Scientists have combined laser 3D printing technology and an alternate soaking process to construct complex 3D structures that mimic bone microstructure. This is the first demonstration of this fabrication method, and it will lead to the development of 3D cell culture systems that can support bone grafts or create artificial bone marrow.
Their research is published online in the journal ACS Biomaterials Science & Engineering on November 20, 2023, and is featured on the cover of the issue published on February 12, 2024.
Bone is a hybrid material composed of organic and inorganic substances, mainly collagen fibers and an inorganic mineral called hydroxyapatite (HAp). The mineralized collagen fibers assemble to form a hierarchical structure that provides excellent mechanical strength and toughness in cortical bone. Cortical bone is the strong outer layer of the long bones.
The microstructures in bone marrow, called bone marrow niche, work as regulators of the hematopoietic stem cells. These are primitive cells that develop into all types of blood cells. However, the mechanism by which the bone marrow niche maintains the hematopoietic stem cells remains unclear.
The transplantation of hematopoietic stem cells offers a possible strategy for treating leukemia, lymphoma, and immune diseases. But it is difficult for the hematopoietic stem cells to expand outside of the body. So creating a transplantation model that mimics the bone marrow environment could be a solution to these challenges, allowing the hematopoietic stem cells to multiply in vitro and then be transplanted. In addition, a model that mimics the bone marrow environment could help to clarify the mechanism of maintaining hematopoietic stem cells in bone marrow in vivo.
In earlier research, scientists had developed biomaterials based on HAp that mimic bone microstructure. They used microfabrication techniques to create 3D models with HAp, with a goal of constructing bone microstructure that mimics a biological environment. HAp-coated materials have been used as bone substitutes in vivo to bind defective bone using implantation. This earlier research has shown that HAp-coated materials can provide an environment that supports cell function and exhibits a high affinity for bone. Yet there were limitations with this earlier research. "It has been difficult to fabricate 3D organic and inorganic composite materials with precise structure by laser 3D printing," said Kazutoshi Iijima, an associate professor with the faculty of engineering at Yokohama National University.
Laser scanning stereolithography, a 3D printing technology, can produce high-definition models of bones. The team chose a fabrication method that combines laser scanning stereolithography with an alternative soaking process. With this fabrication method, the team constructed micro-sized hydrogel models of polymerized gelatin methacrylate, a biocompatible cross-linkable polymer that is used in bioprinting. They modified the models with HAp using the alternate soaking process with a solution of calcium and phosphate ions. This study is the first demonstration of HAp modification to 3D printed models with a more complex structure, using alternate soaking process.

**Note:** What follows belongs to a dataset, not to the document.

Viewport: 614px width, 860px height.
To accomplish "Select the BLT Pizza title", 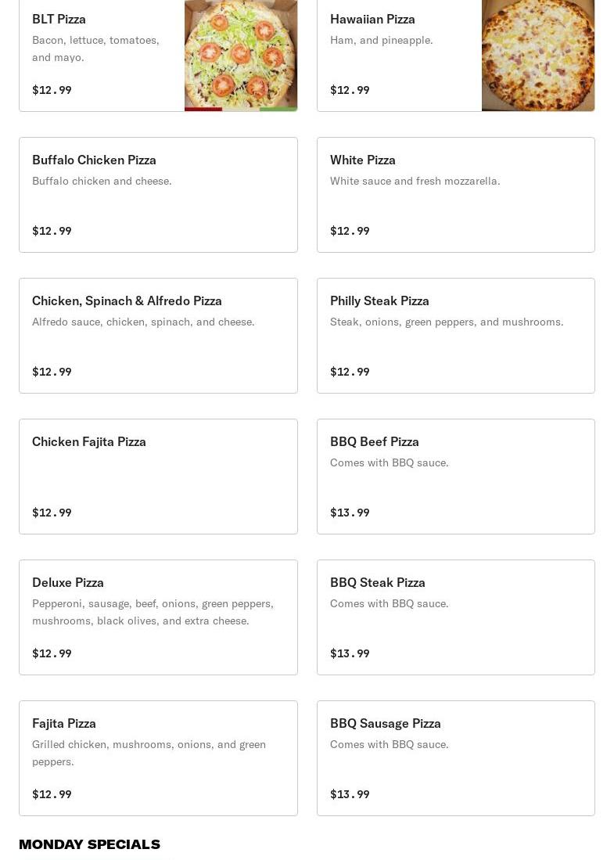I will pos(59,19).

They designed and fabricated simple, line-shaped models and a pyramidal model with a complex structure. These allowed them to modify the fabricated models of various sizes with HAp, using the alternate soaking process method, without altering the microstructure created by stereolithography.
They tested their models under various conditions by changing the immersion time and number of alternate soaking process cycles. The team was able to control the thickness of the HAp layer by changing the conditions of the alternate soaking process. They analyzed the composite line models, and investigated the mechanism of HAp formation by alternate soaking process in the hydrogels.
"By combining laser 3D printing technology and the alternate soaking process, it has become possible to construct precise 3D gelatin methacrylate and hydroxyapatite composite materials with precise structure," said Hiroki Miyajima, a Specially Appointed Assistant Professor with the faculty of engineering at Yokohama National University.
Looking ahead, the team hopes to develop bone and bone marrow models mimicking microstructure of bones that contribute to regenerative medicine, such as bone tissue regeneration and expanding hematopoietic stem cells.
The research team includes Kaori Kojima, Hiroki Touji, Kodai Onodera, Masaru Mukai, Shoji Maruo, and Kazutoshi Iijima from Yokohama National University, Japan.
The research is funded by a Japan Science and Technology Agency, CREST grant.